I Never Told Anyone: Writings by Women Survivors of Child Sexual Abuse
- Cover for the 1991 re-release
- Author: Ellen Bass Louise Thornton
- Subject: Child abuse
- Genre: Non-fiction
- Published: 1983
- Publisher: Harper and Row
- Media type: Print (paperback, hardback)
- Pages: 278
- ISBN: 0-06-096573-8

= I Never Told Anyone =

1983 book edited by Ellen Bass and Louise Thornton

I Never Told Anyone: Writings by Women Survivors of Child Sex Abuse is a 1983 book edited by Ellen Bass and Louise Thornton and marked Bass's first published non-fiction work. It was published by Harper and Row and contains a collection of numerous child sexual abuse testimonials from a wide range of original source material including book excerpts, poems, and essays. The work was republished in 1991 through Harper Perennial and included a new afterword by Bass.

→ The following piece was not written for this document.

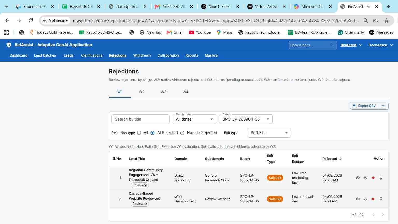The width and height of the screenshot is (398, 224).
Task: View details of Regional Community Engagement lead
Action: click(x=358, y=178)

The book's title is a reference to some abuse survivors stating that they had never told anyone about their abuse due to various reasons such as threats of harm or that they did not think that they would be believed.

== Synopsis ==
I Never Told Anyone contains 33 testimonials from women who were sexually abused as children. The book begins with a set of statistics about childhood sexual abuse such as information about the sex of the abuse survivors and perpetrators. The testimonials are placed into the categories of abuse by fathers, relatives, friends and acquaintances, and strangers, each section of which is prefaced by a section discussing the specific category. In the work Bass also details her own experiences and feelings towards female sexuality in the United States.

== Development ==
The idea for the collection came from a writing workshop that Bass held in Santa Cruz, entitled "I Never Told Anyone". Bass, who had held writing workshops in the past, had been approached by a Boston area activist named Leslie who felt that the workshop, especially the act of publicizing its existence, would help serve to raise awareness and create social change. During the workshop Bass found that the issue of sexual abuse "hit a common frayed nerve among workshop participants", many of whom agreed to help with the collection. In publishing the collection Bass and Thornton hoped that it would show that there was therapeutic value in the survivors writing about their abuse and that the work's publication would help give them a voice.

== Reception ==
Psychology in the Schools reviewed the work positively in 1985, stating that it would have a "most definite place" in psychology literature. The journal Family Systems Medicine also reviewed I Never Told Anyone, which they felt was "excellent reading for practitioners involved in treating families, as it illuminates the many varieties of possible child sexual abuse." Kirkus Reviews was more critical, writing "For the women, telling has been cathartic, and others in their situation may experience a similar release. Those involved with children, however, will gain a better understanding of the problem from Robert Geiser's Hidden Victims (1979) and specific guidance from Linda Sanford's Silent Children (1980)."

I Never Told Anyone was criticized in the 1996 book Worlds of Hurt: Reading the Literatures of Trauma, where it was noted that it "frequently compromises the integrity of the personal narratives, reducing and softening their impact on the reader, while at the same time creating the impression that, within each category, all incest experiences are somehow alike. The latter is accomplished, like an uncomfortable fit in a glass slipper, but a little judicious toe and heel trimming." The book also noted that the framework used by Bass and Thornton for I Never Told Anyone classified abused women as within the framework of mental illness and that "By making it clear that child sexual abuse had dramatic effects upon its victims, and by advocating that women seek counseling, advice, and support from professionals and therapy groups, Bass and Thornton create the impression that the survivors are weak, harmless and "sick" - no threat to the status quo."